** Opening EXTRACTED RECORDS block **
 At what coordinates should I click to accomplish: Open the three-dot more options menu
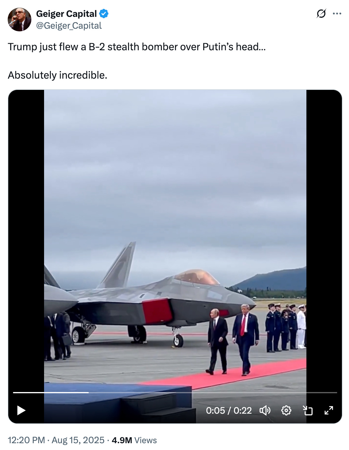click(x=337, y=14)
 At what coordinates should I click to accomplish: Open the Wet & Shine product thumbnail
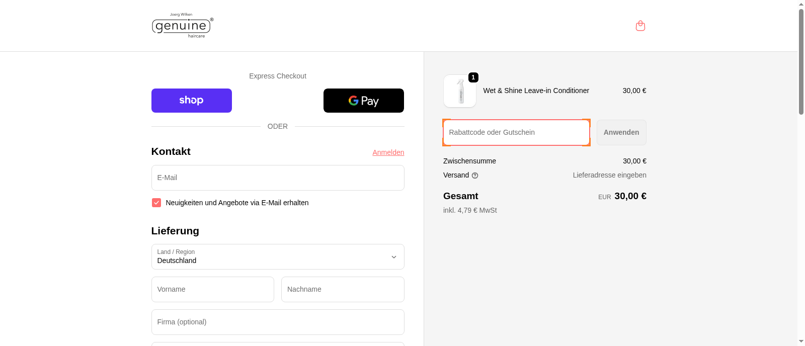[460, 91]
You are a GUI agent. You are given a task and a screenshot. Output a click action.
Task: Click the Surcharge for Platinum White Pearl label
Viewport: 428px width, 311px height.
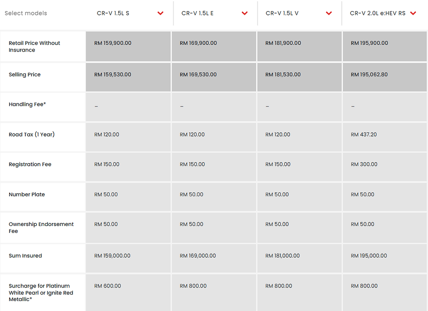(x=41, y=293)
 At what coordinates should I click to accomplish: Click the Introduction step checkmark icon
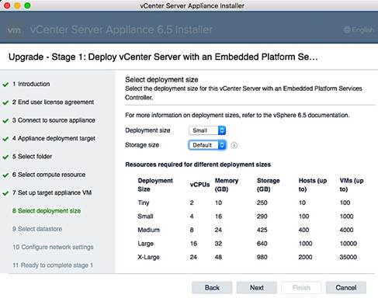click(x=5, y=85)
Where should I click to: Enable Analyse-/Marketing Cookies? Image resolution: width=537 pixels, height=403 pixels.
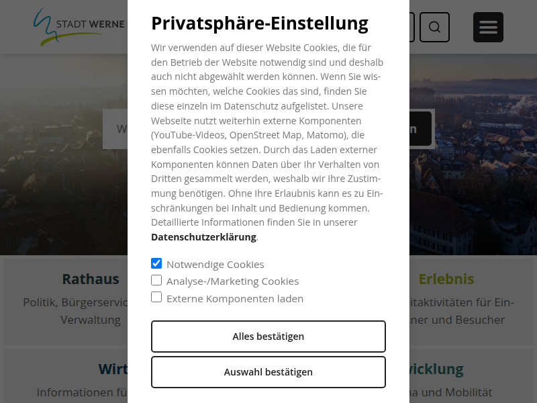[156, 280]
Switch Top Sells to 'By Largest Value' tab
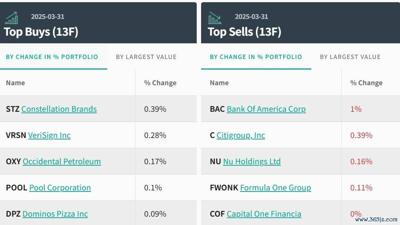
** Closing EXTRACTED RECORDS block **
ACTIVITY →
Exclude all pictures and return precisely the lines from the one containing "Task: Click the" through the closing line of the data.

ANSWER SECTION →
Task: Click the Surcharge for Platinum White Pearl label
Viewport: 428px width, 311px height.
(x=41, y=293)
 At what coordinates should I click to accomplish: Click the Introduction step checkmark icon
click(x=5, y=85)
Where should I click to: Enable Analyse-/Marketing Cookies? Image resolution: width=537 pixels, height=403 pixels.
[156, 280]
Switch Top Sells to 'By Largest Value' tab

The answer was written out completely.